Return every one of the items below verbatim, keeping each line unchanged and in its original order.

"""

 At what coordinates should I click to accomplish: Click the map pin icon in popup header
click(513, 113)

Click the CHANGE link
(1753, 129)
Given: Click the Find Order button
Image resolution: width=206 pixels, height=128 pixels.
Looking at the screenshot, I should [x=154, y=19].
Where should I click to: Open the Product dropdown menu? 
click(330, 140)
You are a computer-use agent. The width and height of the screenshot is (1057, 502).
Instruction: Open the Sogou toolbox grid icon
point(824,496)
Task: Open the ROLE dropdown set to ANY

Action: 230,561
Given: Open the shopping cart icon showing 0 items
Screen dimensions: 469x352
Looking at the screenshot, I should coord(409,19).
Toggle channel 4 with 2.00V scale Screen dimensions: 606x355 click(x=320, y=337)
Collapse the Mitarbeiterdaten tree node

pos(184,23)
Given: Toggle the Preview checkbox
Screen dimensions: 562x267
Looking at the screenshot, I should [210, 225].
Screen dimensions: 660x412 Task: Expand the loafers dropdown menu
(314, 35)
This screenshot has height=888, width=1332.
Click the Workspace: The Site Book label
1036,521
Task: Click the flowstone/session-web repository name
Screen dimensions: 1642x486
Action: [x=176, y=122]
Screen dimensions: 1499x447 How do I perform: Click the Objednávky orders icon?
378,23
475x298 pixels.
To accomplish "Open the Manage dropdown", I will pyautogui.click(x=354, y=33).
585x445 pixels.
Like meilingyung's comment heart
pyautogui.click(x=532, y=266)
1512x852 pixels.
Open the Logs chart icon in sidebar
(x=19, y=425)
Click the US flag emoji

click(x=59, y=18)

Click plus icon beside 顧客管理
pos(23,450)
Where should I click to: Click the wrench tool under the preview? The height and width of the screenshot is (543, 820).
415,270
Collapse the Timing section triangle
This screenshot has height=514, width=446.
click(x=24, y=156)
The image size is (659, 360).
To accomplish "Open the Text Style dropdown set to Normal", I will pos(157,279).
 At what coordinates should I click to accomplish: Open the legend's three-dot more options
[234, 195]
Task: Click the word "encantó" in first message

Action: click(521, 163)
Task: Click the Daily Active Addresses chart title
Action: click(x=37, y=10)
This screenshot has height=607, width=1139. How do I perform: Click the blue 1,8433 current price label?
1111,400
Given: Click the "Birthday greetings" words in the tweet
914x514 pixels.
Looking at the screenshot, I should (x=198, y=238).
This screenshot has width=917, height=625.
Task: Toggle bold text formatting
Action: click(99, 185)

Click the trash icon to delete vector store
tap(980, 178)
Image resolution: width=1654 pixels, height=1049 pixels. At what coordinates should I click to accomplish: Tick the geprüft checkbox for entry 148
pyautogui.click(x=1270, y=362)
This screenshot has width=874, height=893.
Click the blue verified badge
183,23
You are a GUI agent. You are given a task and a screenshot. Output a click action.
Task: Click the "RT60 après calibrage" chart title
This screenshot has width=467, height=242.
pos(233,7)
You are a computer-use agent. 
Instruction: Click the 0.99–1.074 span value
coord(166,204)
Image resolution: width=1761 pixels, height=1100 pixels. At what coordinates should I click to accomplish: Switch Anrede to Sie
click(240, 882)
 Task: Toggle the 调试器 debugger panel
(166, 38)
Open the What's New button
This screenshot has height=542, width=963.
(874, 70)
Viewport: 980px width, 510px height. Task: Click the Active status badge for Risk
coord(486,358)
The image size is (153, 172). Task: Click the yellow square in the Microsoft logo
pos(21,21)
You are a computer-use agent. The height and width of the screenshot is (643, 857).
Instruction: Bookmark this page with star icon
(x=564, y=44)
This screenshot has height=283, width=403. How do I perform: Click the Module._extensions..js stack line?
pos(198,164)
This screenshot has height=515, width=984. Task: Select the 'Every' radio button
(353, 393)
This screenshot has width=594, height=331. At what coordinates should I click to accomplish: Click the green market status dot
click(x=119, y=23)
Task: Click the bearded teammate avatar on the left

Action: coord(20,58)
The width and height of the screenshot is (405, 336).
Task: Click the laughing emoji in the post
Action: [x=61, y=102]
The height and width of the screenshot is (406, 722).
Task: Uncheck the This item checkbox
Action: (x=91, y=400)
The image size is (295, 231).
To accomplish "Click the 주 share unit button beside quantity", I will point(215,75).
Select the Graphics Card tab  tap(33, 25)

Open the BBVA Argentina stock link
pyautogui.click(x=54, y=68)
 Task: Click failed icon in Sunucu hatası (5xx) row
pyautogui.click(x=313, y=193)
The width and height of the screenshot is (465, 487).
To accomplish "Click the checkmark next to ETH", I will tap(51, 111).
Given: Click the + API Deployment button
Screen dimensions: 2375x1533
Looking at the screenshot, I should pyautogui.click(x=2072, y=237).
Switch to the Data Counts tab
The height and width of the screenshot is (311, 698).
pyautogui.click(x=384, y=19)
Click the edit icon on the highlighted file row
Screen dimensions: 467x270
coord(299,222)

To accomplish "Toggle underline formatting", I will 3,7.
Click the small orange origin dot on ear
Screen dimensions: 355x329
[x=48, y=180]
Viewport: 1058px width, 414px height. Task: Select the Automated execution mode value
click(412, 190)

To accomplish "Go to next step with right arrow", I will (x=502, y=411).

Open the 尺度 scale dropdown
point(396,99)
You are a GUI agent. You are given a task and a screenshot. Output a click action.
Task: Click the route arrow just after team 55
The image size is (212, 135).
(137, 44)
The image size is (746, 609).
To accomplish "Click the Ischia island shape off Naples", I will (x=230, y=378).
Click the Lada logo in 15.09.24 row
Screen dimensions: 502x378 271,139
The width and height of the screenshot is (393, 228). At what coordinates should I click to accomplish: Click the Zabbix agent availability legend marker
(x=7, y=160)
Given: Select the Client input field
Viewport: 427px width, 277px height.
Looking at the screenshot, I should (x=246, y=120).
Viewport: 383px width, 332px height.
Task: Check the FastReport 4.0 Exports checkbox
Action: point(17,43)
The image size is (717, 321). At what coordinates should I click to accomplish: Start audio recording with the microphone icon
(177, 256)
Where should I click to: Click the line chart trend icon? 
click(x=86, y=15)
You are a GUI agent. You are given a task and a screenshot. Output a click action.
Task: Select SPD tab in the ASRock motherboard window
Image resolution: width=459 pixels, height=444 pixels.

"""

Output =
 At what coordinates should I click to accomplish: Click the map pin icon in popup header
click(513, 113)

Click the CHANGE link
(1753, 129)
Given: Click the Find Order button
Image resolution: width=206 pixels, height=128 pixels.
Looking at the screenshot, I should [x=154, y=19].
Where should I click to: Open the Product dropdown menu? 
click(330, 140)
You are a computer-use agent. The width and height of the screenshot is (1057, 502).
Instruction: Open the Sogou toolbox grid icon
point(824,496)
Task: Open the ROLE dropdown set to ANY

Action: 230,561
Given: Open the shopping cart icon showing 0 items
Screen dimensions: 469x352
Looking at the screenshot, I should coord(409,19).
Toggle channel 4 with 2.00V scale Screen dimensions: 606x355 click(x=320, y=337)
Collapse the Mitarbeiterdaten tree node

pos(184,23)
Given: Toggle the Preview checkbox
Screen dimensions: 562x267
Looking at the screenshot, I should [210, 225].
Screen dimensions: 660x412 Task: Expand the loafers dropdown menu
(314, 35)
This screenshot has height=888, width=1332.
Click the Workspace: The Site Book label
1036,521
Task: Click the flowstone/session-web repository name
Screen dimensions: 1642x486
Action: [x=176, y=122]
Screen dimensions: 1499x447 How do I perform: Click the Objednávky orders icon?
378,23
475x298 pixels.
To accomplish "Open the Manage dropdown", I will pyautogui.click(x=354, y=33).
585x445 pixels.
Like meilingyung's comment heart
pyautogui.click(x=532, y=266)
1512x852 pixels.
Open the Logs chart icon in sidebar
(x=19, y=425)
Click the US flag emoji

click(x=59, y=18)

Click plus icon beside 顧客管理
pos(23,450)
Where should I click to: Click the wrench tool under the preview? The height and width of the screenshot is (543, 820).
415,270
Collapse the Timing section triangle
This screenshot has height=514, width=446.
click(x=24, y=156)
The image size is (659, 360).
To accomplish "Open the Text Style dropdown set to Normal", I will pos(157,279).
 At what coordinates should I click to accomplish: Open the legend's three-dot more options
[234, 195]
Task: Click the word "encantó" in first message

Action: click(521, 163)
Task: Click the Daily Active Addresses chart title
Action: click(x=37, y=10)
This screenshot has height=607, width=1139. How do I perform: Click the blue 1,8433 current price label?
1111,400
Given: Click the "Birthday greetings" words in the tweet
914x514 pixels.
Looking at the screenshot, I should (x=198, y=238).
This screenshot has width=917, height=625.
Task: Toggle bold text formatting
Action: click(99, 185)

Click the trash icon to delete vector store
tap(980, 178)
Image resolution: width=1654 pixels, height=1049 pixels. At what coordinates should I click to accomplish: Tick the geprüft checkbox for entry 148
pyautogui.click(x=1270, y=362)
This screenshot has width=874, height=893.
Click the blue verified badge
183,23
You are a GUI agent. You are given a task and a screenshot. Output a click action.
Task: Click the "RT60 après calibrage" chart title
This screenshot has width=467, height=242.
pos(233,7)
You are a computer-use agent. 
Instruction: Click the 0.99–1.074 span value
coord(166,204)
Image resolution: width=1761 pixels, height=1100 pixels. At what coordinates should I click to accomplish: Switch Anrede to Sie
click(240, 882)
 Task: Toggle the 调试器 debugger panel
(166, 38)
Open the What's New button
This screenshot has height=542, width=963.
(874, 70)
Viewport: 980px width, 510px height. Task: Click the Active status badge for Risk
coord(486,358)
The image size is (153, 172). Task: Click the yellow square in the Microsoft logo
pos(21,21)
You are a computer-use agent. The height and width of the screenshot is (643, 857).
Instruction: Bookmark this page with star icon
(x=564, y=44)
This screenshot has height=283, width=403. How do I perform: Click the Module._extensions..js stack line?
pos(198,164)
This screenshot has height=515, width=984. Task: Select the 'Every' radio button
(353, 393)
This screenshot has width=594, height=331. At what coordinates should I click to accomplish: Click the green market status dot
click(x=119, y=23)
Task: Click the bearded teammate avatar on the left

Action: coord(20,58)
The width and height of the screenshot is (405, 336).
Task: Click the laughing emoji in the post
Action: [x=61, y=102]
The height and width of the screenshot is (406, 722).
Task: Uncheck the This item checkbox
Action: (x=91, y=400)
The image size is (295, 231).
To accomplish "Click the 주 share unit button beside quantity", I will point(215,75).
Select the Graphics Card tab  tap(33, 25)

Open the BBVA Argentina stock link
pyautogui.click(x=54, y=68)
 Task: Click failed icon in Sunucu hatası (5xx) row
pyautogui.click(x=313, y=193)
The width and height of the screenshot is (465, 487).
To accomplish "Click the checkmark next to ETH", I will tap(51, 111).
Given: Click the + API Deployment button
Screen dimensions: 2375x1533
Looking at the screenshot, I should pyautogui.click(x=2072, y=237).
Switch to the Data Counts tab
The height and width of the screenshot is (311, 698).
pyautogui.click(x=384, y=19)
Click the edit icon on the highlighted file row
Screen dimensions: 467x270
coord(299,222)

To accomplish "Toggle underline formatting", I will 3,7.
Click the small orange origin dot on ear
Screen dimensions: 355x329
[x=48, y=180]
Viewport: 1058px width, 414px height. Task: Select the Automated execution mode value
click(412, 190)

To accomplish "Go to next step with right arrow", I will (x=502, y=411).

Open the 尺度 scale dropdown
point(396,99)
You are a GUI agent. You are given a task and a screenshot. Output a click action.
Task: Click the route arrow just after team 55
The image size is (212, 135).
(137, 44)
The image size is (746, 609).
To accomplish "Click the Ischia island shape off Naples", I will (x=230, y=378).
Click the Lada logo in 15.09.24 row
Screen dimensions: 502x378 271,139
The width and height of the screenshot is (393, 228). At what coordinates should I click to accomplish: Click the Zabbix agent availability legend marker
(x=7, y=160)
Given: Select the Client input field
Viewport: 427px width, 277px height.
Looking at the screenshot, I should (x=246, y=120).
Viewport: 383px width, 332px height.
Task: Check the FastReport 4.0 Exports checkbox
Action: point(17,43)
The image size is (717, 321). At what coordinates should I click to accomplish: Start audio recording with the microphone icon
(177, 256)
Where should I click to: Click the line chart trend icon? 
click(x=86, y=15)
You are a GUI agent. You are given a task and a screenshot. Output a click action.
Task: Select SPD tab in the ASRock motherboard window
Image resolution: width=459 pixels, height=444 pixels.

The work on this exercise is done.